*** Data for processing Section Begins ***

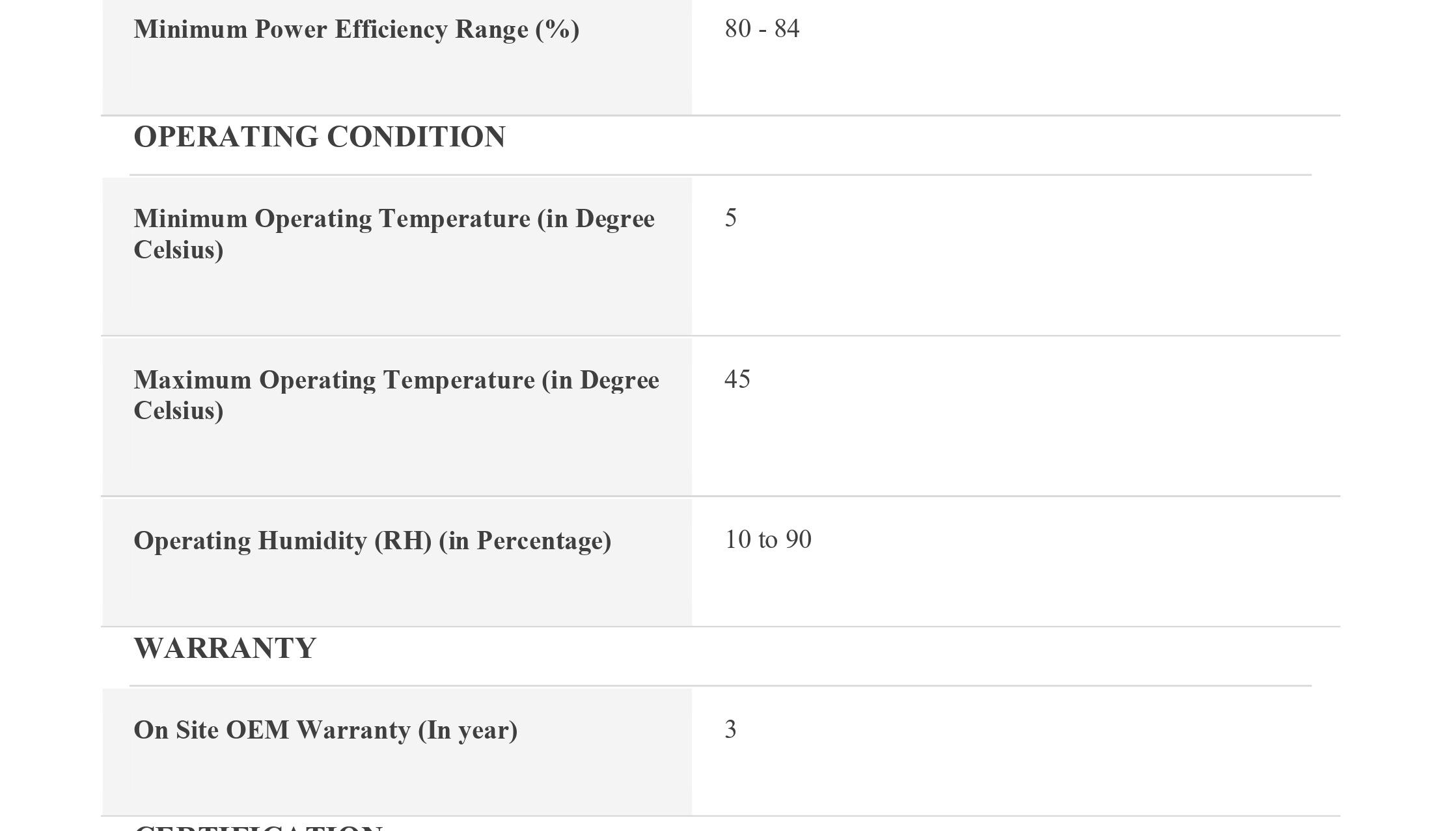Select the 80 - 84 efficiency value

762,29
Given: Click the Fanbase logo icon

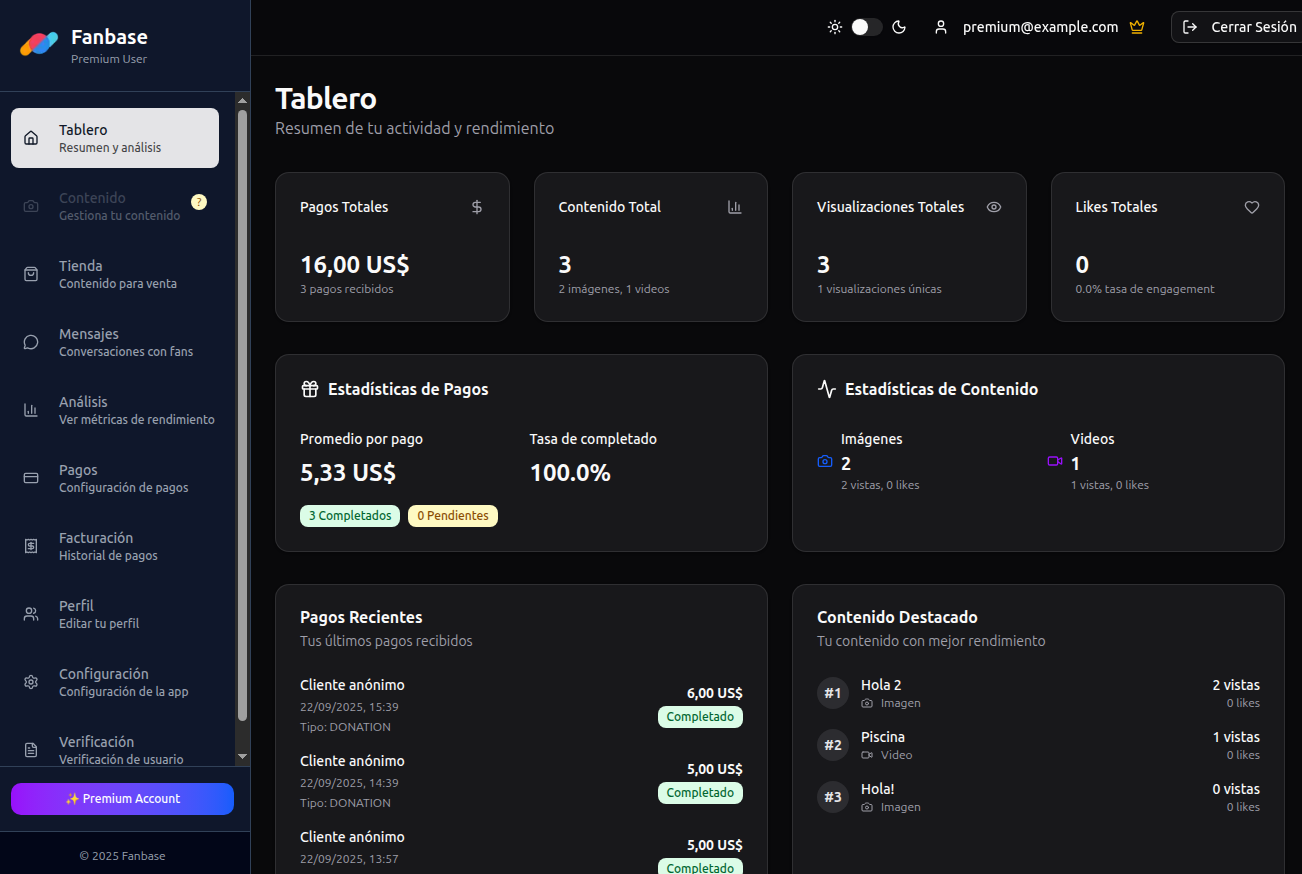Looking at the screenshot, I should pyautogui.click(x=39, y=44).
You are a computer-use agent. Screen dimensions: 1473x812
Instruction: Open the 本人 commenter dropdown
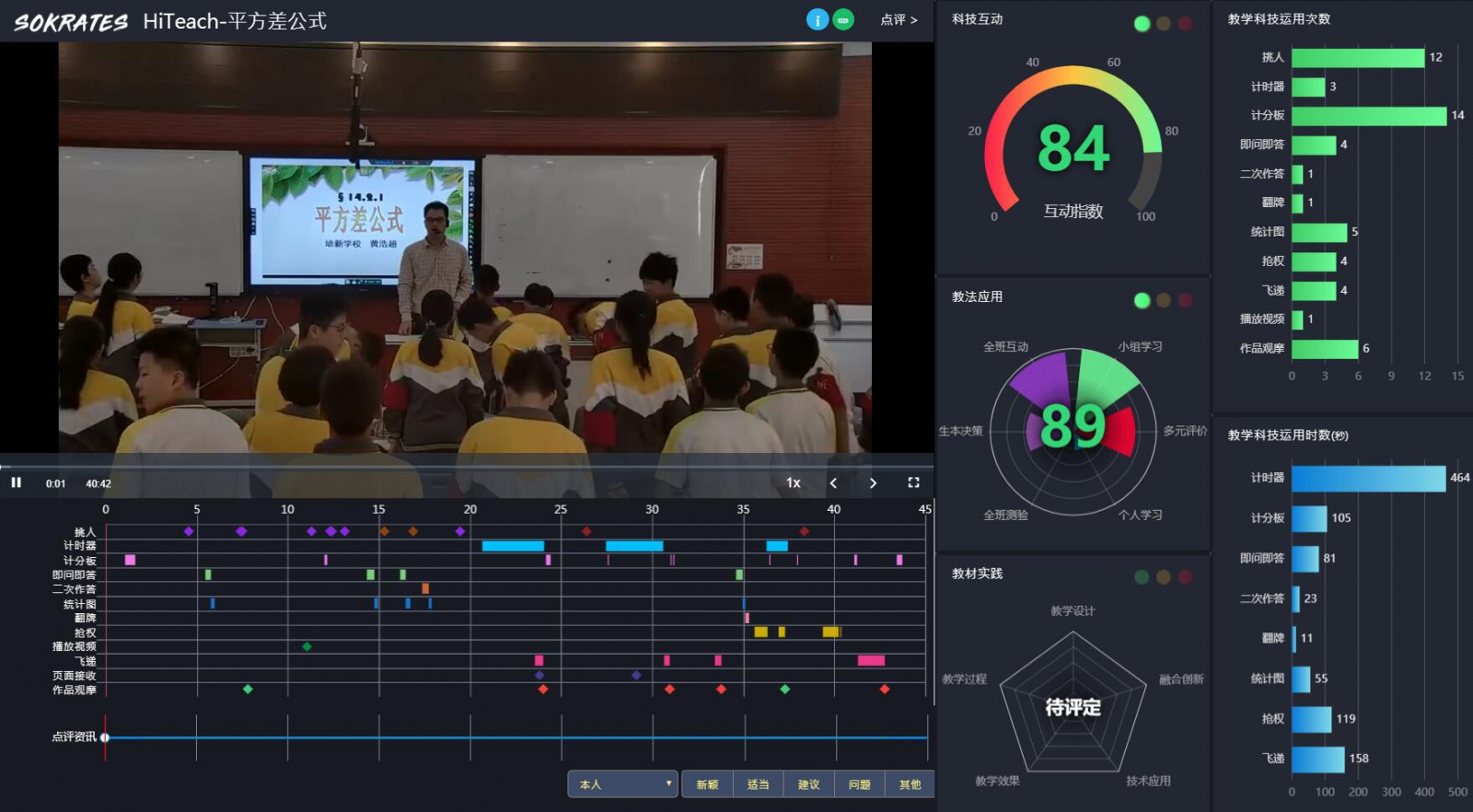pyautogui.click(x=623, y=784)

*** Data for processing Section Ends ***

== Your assignment ==
Leave out the pictures and copy exactly the lines from the one with "You are a computer-use" through the last line of the records above.

== Written answer ==
You are a computer-use agent. Screen dimensions: 1473x812
Instruction: Open the 本人 commenter dropdown
pyautogui.click(x=623, y=784)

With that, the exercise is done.